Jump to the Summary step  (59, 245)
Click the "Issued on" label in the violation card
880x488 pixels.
* * *
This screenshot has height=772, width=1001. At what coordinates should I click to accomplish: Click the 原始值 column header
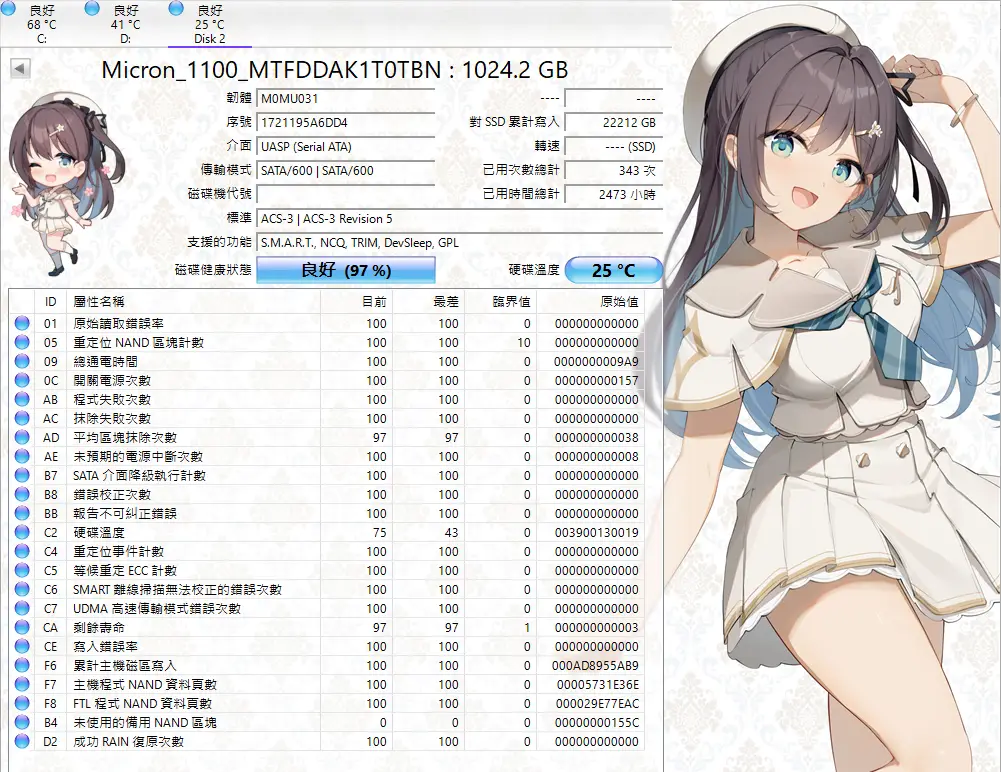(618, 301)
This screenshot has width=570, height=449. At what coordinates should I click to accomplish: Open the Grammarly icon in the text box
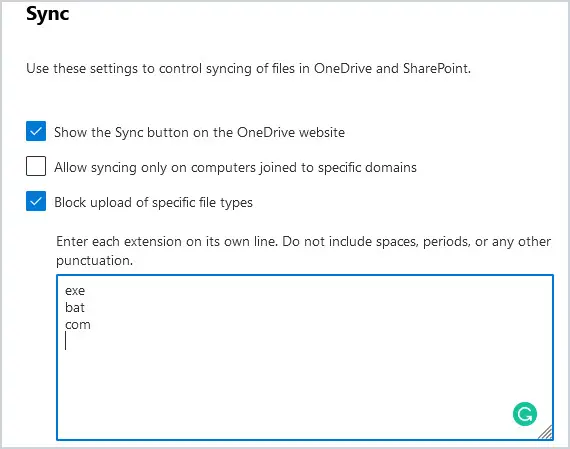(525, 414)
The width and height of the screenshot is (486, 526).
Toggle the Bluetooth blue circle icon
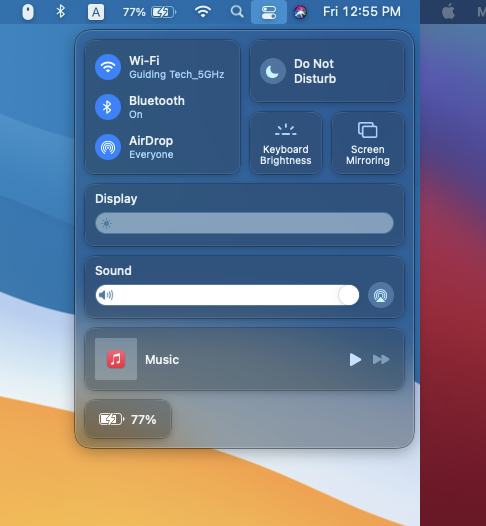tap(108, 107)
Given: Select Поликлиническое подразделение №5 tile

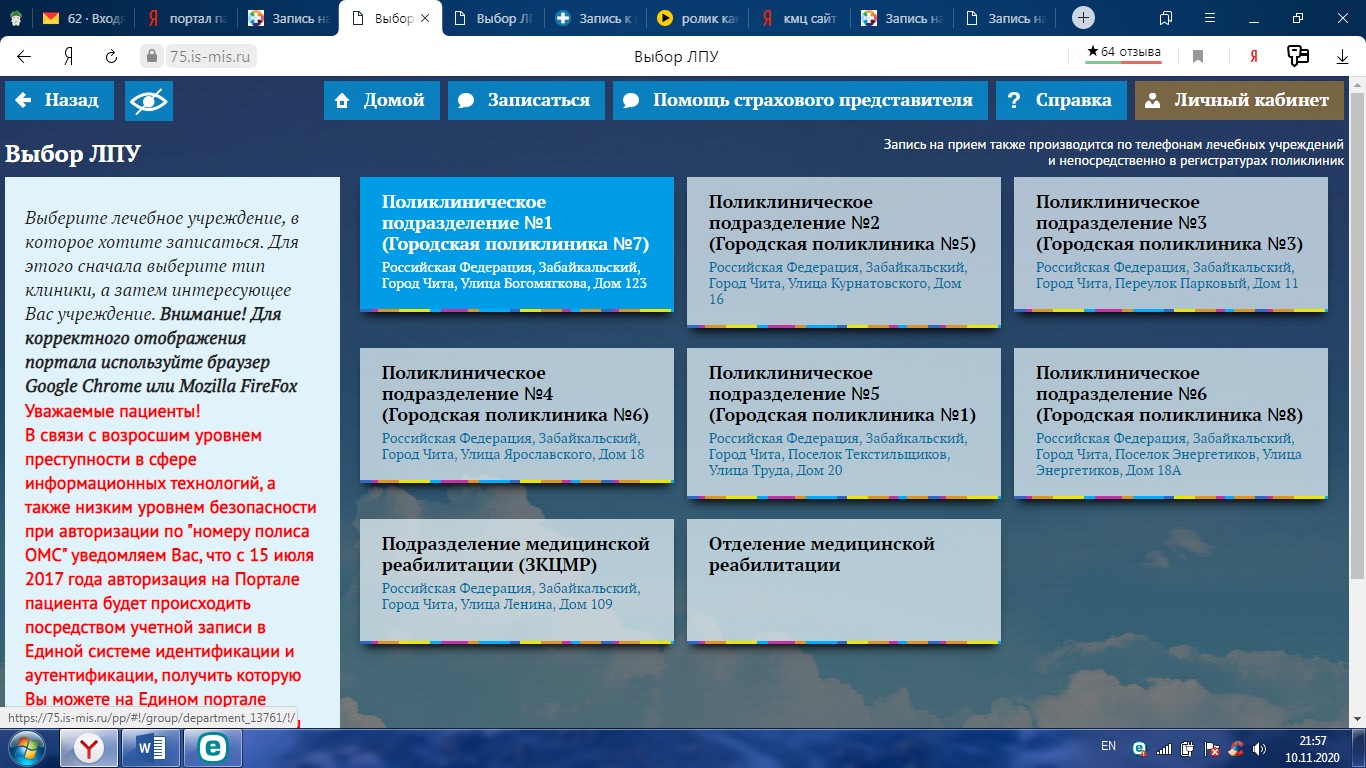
* * *
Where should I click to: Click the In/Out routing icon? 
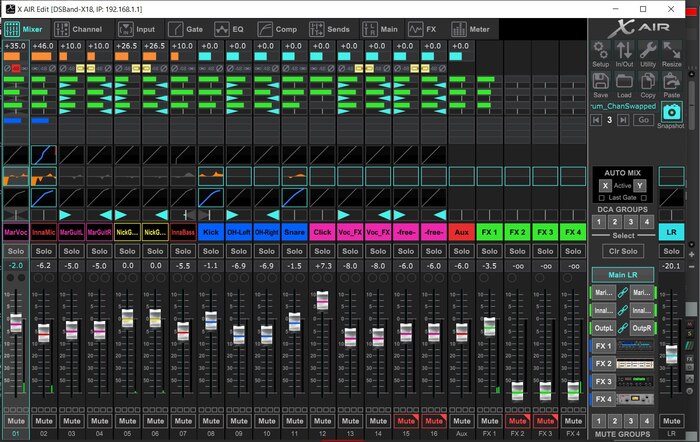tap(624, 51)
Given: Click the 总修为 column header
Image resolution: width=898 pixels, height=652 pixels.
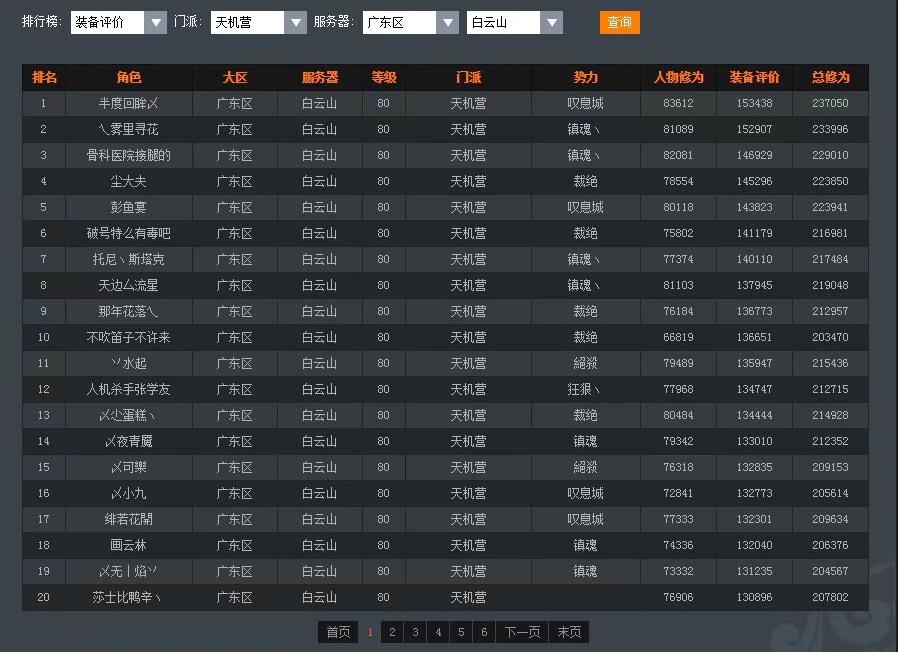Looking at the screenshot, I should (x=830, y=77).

§ Your instructions: In the records above, each line with the string "Given" should be copied.

§ Worked solution:
Given: Select Поликлиническое подразделение №5 tile
Given: Click the 总修为 column header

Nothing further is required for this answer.